Our Signature Artist, Amalia Pica, is in the early stages of developing an artistic 'language' for Cambridge Children's Hospital. Having conversations with children, young people, families, and NHS staff, is a vital part of her work.
Following on from two successful workshops with children and young people, Amalia Pica has continued the conversations about art in hospital by leading two interactive sessions with NHS staff, who work on physical health and mental health wards.
First stop was The Croft, an inpatient residential family unit for children, age 0-13, with mental health conditions. This will move into the new children's hospital, along with the two other child and adolescent mental health wards currently in Fulbourn - The Phoenix (opens in a new tab) and The Darwin Centre (opens in a new tab).
Sitting in the garden, The Croft team talked about the kind of objects that children and families bring from home. They said they liked the idea of children being able to decorate their own spaces at the new hospital.
Amalia heard how The Croft is a place where children and families feel accepted and normal, thanks to the huge efforts staff make to celebrate and embrace difference. It was described as a ‘welcoming space’ where children never question each other, nor do parents feel judged like they might do back in their local communities. Cooking together and a sense of community is really important here.

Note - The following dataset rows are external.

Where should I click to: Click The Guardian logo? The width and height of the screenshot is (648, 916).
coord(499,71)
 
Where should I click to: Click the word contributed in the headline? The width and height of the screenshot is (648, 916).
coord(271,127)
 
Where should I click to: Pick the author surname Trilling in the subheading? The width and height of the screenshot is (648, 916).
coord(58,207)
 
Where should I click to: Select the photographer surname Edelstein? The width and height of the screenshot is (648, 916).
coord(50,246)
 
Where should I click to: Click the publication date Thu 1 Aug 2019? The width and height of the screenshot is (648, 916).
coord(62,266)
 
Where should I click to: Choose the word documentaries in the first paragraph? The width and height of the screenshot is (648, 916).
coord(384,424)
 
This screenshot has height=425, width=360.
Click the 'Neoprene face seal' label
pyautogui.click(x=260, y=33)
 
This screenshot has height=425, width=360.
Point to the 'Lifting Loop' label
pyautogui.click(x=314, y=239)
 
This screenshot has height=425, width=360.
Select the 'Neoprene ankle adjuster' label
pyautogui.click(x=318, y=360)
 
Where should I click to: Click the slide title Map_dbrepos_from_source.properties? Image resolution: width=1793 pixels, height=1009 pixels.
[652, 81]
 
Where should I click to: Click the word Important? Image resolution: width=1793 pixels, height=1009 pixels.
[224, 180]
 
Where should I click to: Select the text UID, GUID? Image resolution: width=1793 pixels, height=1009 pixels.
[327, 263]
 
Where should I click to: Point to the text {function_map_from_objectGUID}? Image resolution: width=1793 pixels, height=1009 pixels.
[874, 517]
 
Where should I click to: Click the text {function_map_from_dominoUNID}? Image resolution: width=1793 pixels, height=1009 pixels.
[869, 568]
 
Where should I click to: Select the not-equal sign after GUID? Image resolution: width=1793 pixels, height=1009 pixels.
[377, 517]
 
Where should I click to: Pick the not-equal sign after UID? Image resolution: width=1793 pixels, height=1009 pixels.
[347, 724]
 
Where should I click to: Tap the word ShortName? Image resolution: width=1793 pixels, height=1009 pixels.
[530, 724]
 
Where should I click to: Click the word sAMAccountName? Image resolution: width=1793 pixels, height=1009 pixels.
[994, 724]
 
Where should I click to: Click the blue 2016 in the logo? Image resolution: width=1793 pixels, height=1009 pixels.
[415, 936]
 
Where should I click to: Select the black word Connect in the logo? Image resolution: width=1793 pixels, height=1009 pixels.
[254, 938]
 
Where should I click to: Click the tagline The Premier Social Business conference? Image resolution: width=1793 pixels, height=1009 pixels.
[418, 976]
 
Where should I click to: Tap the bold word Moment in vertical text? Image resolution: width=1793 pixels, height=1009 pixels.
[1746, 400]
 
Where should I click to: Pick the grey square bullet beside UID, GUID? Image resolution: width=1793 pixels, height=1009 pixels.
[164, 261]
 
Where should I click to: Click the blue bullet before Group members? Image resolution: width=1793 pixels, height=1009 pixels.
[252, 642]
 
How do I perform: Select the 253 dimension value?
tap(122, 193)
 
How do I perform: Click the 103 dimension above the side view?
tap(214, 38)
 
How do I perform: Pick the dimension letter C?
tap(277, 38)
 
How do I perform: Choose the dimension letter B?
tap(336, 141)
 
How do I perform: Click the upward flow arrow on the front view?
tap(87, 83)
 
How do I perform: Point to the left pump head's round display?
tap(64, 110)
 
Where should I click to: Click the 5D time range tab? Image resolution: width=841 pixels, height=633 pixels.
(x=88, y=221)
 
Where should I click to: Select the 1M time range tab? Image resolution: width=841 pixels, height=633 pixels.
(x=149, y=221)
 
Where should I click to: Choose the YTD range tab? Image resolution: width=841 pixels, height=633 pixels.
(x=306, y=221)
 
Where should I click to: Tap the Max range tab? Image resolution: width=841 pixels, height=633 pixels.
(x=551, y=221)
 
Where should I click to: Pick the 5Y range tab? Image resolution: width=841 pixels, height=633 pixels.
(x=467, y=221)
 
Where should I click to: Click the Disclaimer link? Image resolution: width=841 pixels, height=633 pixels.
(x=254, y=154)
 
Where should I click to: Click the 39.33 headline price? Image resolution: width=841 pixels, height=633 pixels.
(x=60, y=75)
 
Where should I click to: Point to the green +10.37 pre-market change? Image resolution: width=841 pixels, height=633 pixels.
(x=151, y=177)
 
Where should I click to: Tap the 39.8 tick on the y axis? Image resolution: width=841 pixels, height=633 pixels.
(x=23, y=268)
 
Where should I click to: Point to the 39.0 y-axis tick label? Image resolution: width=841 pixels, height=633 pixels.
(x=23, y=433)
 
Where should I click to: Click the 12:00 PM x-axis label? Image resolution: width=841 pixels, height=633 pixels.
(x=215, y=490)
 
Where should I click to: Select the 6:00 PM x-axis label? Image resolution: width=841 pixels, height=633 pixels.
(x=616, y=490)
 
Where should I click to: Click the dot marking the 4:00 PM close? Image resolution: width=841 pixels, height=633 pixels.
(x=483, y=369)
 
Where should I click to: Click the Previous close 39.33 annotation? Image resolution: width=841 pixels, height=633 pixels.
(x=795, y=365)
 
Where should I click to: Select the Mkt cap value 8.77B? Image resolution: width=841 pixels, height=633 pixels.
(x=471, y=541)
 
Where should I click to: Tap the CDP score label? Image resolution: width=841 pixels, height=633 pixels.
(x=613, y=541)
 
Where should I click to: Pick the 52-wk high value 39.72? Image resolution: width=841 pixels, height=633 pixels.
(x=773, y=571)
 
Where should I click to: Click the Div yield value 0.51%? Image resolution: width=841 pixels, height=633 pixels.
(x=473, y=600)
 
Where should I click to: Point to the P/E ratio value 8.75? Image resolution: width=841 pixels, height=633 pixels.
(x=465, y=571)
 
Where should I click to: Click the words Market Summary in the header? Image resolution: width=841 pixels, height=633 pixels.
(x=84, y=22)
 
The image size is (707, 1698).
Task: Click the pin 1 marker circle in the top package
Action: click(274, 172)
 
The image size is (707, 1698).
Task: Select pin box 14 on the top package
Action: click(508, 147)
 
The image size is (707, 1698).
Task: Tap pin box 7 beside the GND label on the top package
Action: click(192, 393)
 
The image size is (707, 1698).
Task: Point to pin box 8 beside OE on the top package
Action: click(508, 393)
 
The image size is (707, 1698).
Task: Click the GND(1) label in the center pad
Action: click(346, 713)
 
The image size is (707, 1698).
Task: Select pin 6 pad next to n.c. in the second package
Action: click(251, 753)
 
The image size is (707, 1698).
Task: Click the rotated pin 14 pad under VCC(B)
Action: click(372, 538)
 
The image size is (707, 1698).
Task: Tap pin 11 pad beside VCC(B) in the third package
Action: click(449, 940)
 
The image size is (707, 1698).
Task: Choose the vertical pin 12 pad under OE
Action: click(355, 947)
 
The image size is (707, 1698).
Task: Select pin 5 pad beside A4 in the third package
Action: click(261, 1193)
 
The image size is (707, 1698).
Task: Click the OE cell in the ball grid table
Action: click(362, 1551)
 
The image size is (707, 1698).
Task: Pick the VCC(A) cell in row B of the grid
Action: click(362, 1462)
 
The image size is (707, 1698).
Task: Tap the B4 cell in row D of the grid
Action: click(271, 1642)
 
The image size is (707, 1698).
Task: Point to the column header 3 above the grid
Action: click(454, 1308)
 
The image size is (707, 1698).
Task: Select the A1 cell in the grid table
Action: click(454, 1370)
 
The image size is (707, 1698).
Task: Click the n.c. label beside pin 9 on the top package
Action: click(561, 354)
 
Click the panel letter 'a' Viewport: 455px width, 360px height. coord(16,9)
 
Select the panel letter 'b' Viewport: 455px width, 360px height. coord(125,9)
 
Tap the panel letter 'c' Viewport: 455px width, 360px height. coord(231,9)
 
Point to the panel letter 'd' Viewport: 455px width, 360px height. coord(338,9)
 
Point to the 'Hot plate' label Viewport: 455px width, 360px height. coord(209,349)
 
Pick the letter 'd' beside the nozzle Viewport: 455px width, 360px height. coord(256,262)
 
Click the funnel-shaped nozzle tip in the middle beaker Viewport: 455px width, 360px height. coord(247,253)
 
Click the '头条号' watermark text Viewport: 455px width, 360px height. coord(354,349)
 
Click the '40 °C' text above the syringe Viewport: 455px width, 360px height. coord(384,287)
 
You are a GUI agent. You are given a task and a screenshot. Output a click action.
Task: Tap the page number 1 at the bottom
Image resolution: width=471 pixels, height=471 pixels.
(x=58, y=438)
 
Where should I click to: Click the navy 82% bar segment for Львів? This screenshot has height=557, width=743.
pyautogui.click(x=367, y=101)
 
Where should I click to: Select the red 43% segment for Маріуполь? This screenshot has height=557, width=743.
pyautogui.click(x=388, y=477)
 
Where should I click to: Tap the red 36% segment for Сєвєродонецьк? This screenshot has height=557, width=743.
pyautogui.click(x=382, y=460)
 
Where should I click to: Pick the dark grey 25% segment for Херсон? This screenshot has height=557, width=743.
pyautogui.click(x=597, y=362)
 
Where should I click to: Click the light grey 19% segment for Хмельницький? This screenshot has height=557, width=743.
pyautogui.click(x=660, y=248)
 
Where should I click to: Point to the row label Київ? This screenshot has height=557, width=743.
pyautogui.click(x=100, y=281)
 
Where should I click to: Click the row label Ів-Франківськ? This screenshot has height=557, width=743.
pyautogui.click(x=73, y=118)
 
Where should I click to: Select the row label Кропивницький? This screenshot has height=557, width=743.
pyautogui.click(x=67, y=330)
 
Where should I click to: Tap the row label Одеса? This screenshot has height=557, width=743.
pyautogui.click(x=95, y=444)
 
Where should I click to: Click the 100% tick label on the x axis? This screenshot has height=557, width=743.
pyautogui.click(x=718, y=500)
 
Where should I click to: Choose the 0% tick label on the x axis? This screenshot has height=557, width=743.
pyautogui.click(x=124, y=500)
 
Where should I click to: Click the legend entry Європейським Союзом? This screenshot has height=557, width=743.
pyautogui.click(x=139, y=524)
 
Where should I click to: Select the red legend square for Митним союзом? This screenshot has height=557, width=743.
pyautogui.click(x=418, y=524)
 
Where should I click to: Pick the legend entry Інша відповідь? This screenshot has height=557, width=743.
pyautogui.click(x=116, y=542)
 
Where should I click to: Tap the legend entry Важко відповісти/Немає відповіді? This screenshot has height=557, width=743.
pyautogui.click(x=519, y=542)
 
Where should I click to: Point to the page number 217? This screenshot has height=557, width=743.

Their insight on the role of objects in communication, comfort and healing was truly invaluable and will definitely inform my thinking and making in the coming months.Amalia Pica, Cambridge Children's Hospital, Signature Artist
At Addenbrooke's Hospital, Amalia met with members of the physiotherapy team, who work with children and young people during their care and recovery in hospital. They spoke to Amalia about spaces and features in Cambridge Children’s Hospital that will help to normalise the hospital environment for patients.
Typically, patients can spend up to 23 hours in their hospital bed so artwork that encourages movement is a good thing, as this also supports recovery. Having things to look at on the walls, floor and ceiling can really help with this. For example, a race track painted down corridors creates a sense of playfulness, fun and a desire to get up and explore!
The physiotherapy team told Amalia Pica they don't want physio to be 'clinical'. They want it to be something that patients look forward to and enjoy. Art can help with that.